LBA3 Background: Irinotecan/5-FU/leucovorin (FOLFIRI) or oxaliplatin/5-FU/leucovorin (mFOLFOX6), combined with bevacizumab (BV) or cetuximab (CET), are first-line treatments for metastatic adenocarcinoma of the colon or rectum (MCRC). The optimal antibody combination is unknown. Methods: Patients (pts) with KRAS wild-type (wt)(codons 12 and 13) MCRC and performance status 0-1 received FOLFIRI or mFOLFOX6 (MD/pt choice at enrollment) and randomized to either CET 400 mg/m2 X 1, then 250 mg/m2 qw or BV 5 mg/kg q2w.
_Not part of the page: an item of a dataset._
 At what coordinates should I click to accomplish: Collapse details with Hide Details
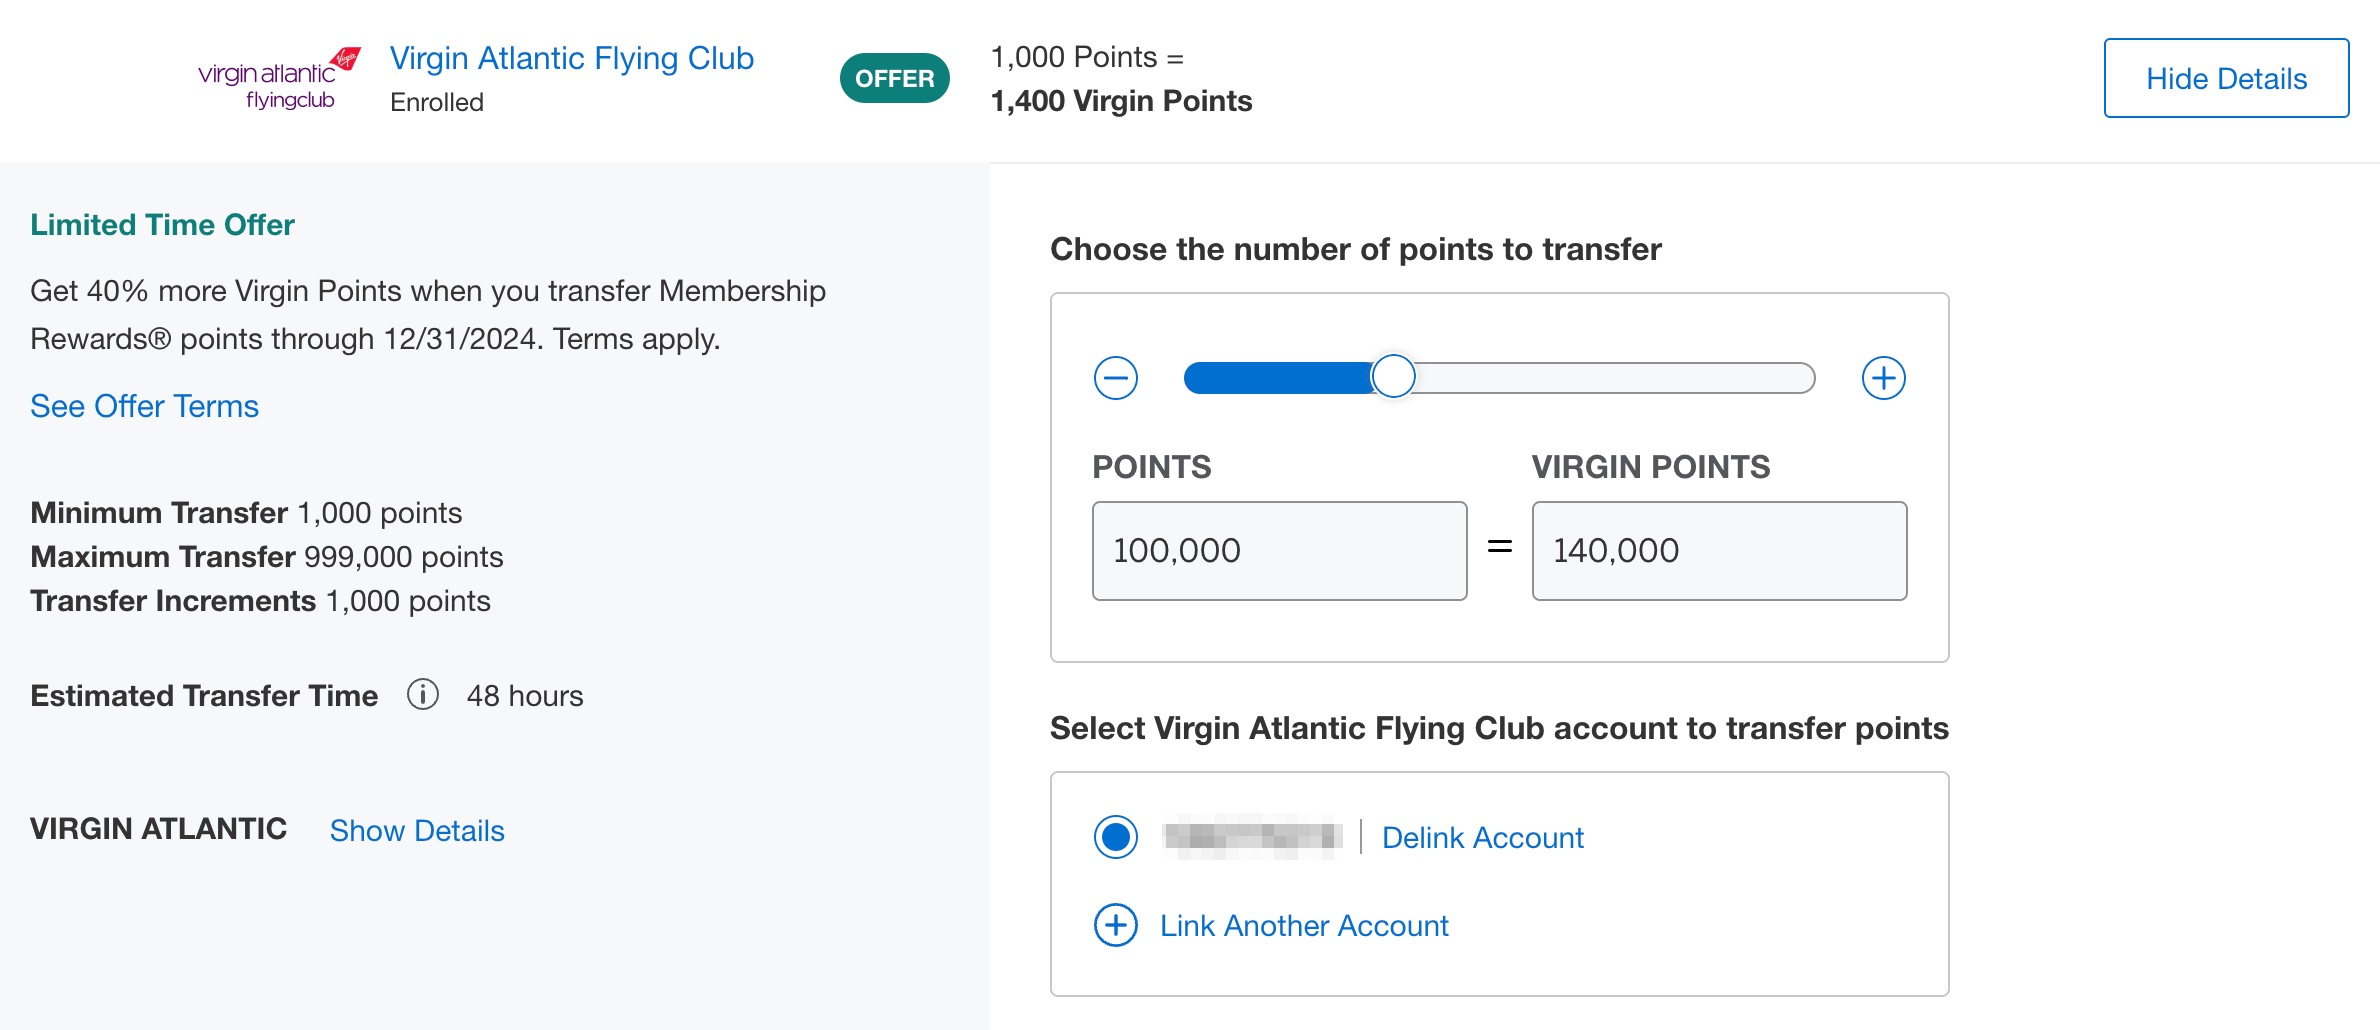click(2225, 78)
The original study included unselected MCRC pts receiving FOLFIRI or mFOLFOX6 and randomized to CET, BV, or both. After 1,420 pts accrued the study amended as follows: only pts with KRAS wt tumors (codon 12 and 13) were included and the combination CET + BV arm was deleted. Rx continued until progression, death, unacceptable toxicity, curative surgery; treatment holidays of 4 wks permitted. Subsequent Rx not mandated. Accrual goal was 1,142 pts. One° endpoint was overall survival (OS). Results: Between November 2005 and March 2012, 3,058 unselected pts enrolled, 2,334 KRAS wt pts randomized; final N =1137 (333 pre-amend eligible retrospective KRAS test, 804 post-amend), median f/u = 24 mos; Median age – 59 y; 61% male. Chemo/BV – 559; chemo/CET – 578. FOLFIRI = 26.6%, mFOLFOX6 = 73.4%. OS analysis planned at 849 events; efficacy futility boundary crossed at 10th interim analysis on 1/29/14. OS - chemo/BV v. chemo/CET = 29.04 (25.66 - 31.21) v. 29.93 (27.56 - 31.21) mos; HR = 0.92 (0.78, 1.09) (p value = 0.34). PFS (by investigator): chemo/BV v. chemo/CET: 10.84 (9.86 - 11.4) v. 10.45 (9.66 - 11.33) mos. There were 94 pts free of disease following surgery, median f/u 40 mos (range 8.0 - 86.0). Outcomes similar by gender. On-study toxicity and deaths as expected. Analyses underway: Expanded RAS, FOLFOX v. FOLFIRI, subsequent therapies, long-term survivors, correlates. Conclusions: Chemo/CET and chemo/BV equivalent in OS in pts KRAS wt (codons 12 + 13) MCRC; either is appropriate in first line. Overall OS of 29 + mos and 8% long-term survivors confirms progress in MCRC. The preference for FOLFOX limits chemotherapy comparison. Expanded RAS and other molecular and clinical analyses may identify subsets of pts who get more or less benefit from specific regimens. Clinical trial information: NCT00265850.